In an editorial that ran with Till’s study, David Belligner, a professor of neurology at Harvard Medical School and Boston Children’s Hospital wrote that “the hypothesis that fluoride is a neurodevelopmental toxicant must now be given serious consideration.” He told NPR: “It’s actually very similar to the effect size that’s seen with childhood exposure to lead.”
An editorial note accompanying the study acknowledged the controversy it might trigger within the academic community. “This decision to publish this article was not easy,” JAMA Pediatrics editor Dimitri Christakis, University of Washington pediatrics professor wrote, adding that the piece had undergone “additional scrutiny” of its methods and results.
The CDC has listed water fluoridation, which began in the US in 1945, as one of the top public health wins of the 20th century, alongside car safety, vaccinations, and the acknowledgement that tobacco is a health hazard. The stuff occurs naturally in some water systems, but when added to municipal water it inexpensively prevented tooth decay in kids and tooth loss in adults, the CDC wrote. The additive has also been previously found to be harmful in excess: After studies showed how fluoride consumed in very high levels could damage the bones and teeth, in 2015, the US Public Health Service recommended fluoridating at about 0.7 milligrams per liter of water, and the EPA limited how much of the substance was allowed in the drinking water. In the last few years, some communities have stopped fluoridating their water after residents questioned the practice and complained to remove it.

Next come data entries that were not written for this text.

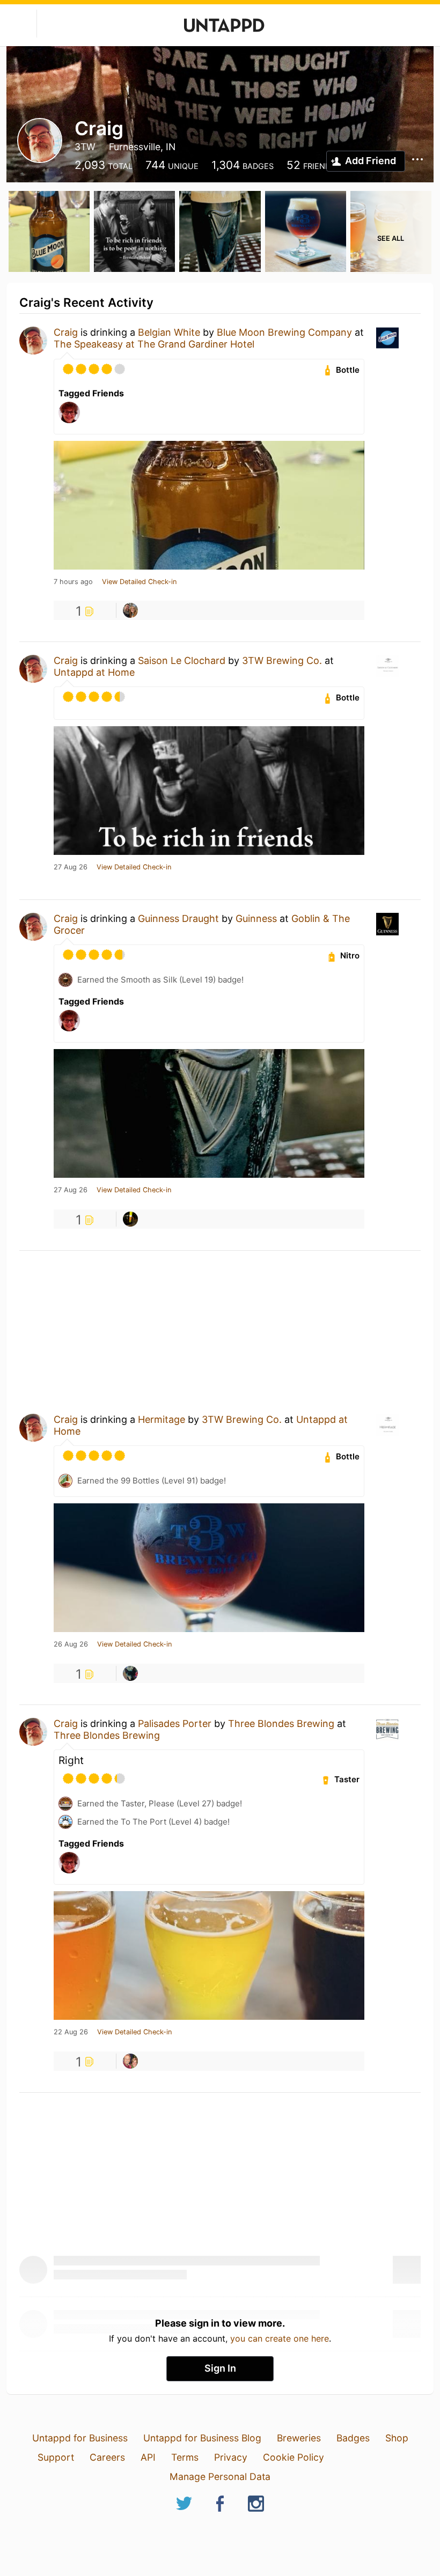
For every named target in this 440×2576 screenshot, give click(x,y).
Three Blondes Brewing (281, 1723)
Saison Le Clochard (181, 660)
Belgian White (169, 332)
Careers (107, 2457)
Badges (353, 2438)
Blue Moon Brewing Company (284, 332)
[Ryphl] (130, 1673)
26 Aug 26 (71, 1644)
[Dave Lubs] (130, 2061)
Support (56, 2457)
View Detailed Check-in (139, 582)
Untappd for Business (80, 2438)
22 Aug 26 (71, 2032)
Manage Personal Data (220, 2476)
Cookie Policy (293, 2457)
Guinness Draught (178, 918)
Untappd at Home (94, 672)
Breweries (299, 2438)
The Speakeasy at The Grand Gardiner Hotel (154, 344)
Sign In (220, 2368)
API (148, 2457)
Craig (66, 332)
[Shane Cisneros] (130, 610)
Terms (185, 2457)
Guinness (256, 918)
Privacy (230, 2457)
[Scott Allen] (130, 1219)
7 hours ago (73, 582)
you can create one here (279, 2338)
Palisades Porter (174, 1723)
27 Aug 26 (70, 867)
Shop (396, 2438)
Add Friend (370, 160)
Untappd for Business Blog (202, 2438)
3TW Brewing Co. (283, 660)
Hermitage (161, 1419)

“There’s something very personal about water. People take the sanctity of their water very, very seriously,” Catherine Carstairs, a history professor at the University of Guelph, who has written about the past decades of fluoride fights, told BuzzFeed News. She said that most people who worry about fluoridation aren’t conspiracy theory converts — they’re just concerned about something they see as a chemical in the water supply. “It’s certainly time for a much more nuanced and complex debate,” Carstairs said.
As a next step, Till is looking to study fluoride levels in baby teeth to more clearly link children’s fluoride exposure during their early childhood to their IQ.
“We have our work cut out for the rest of my career at least,” Till said.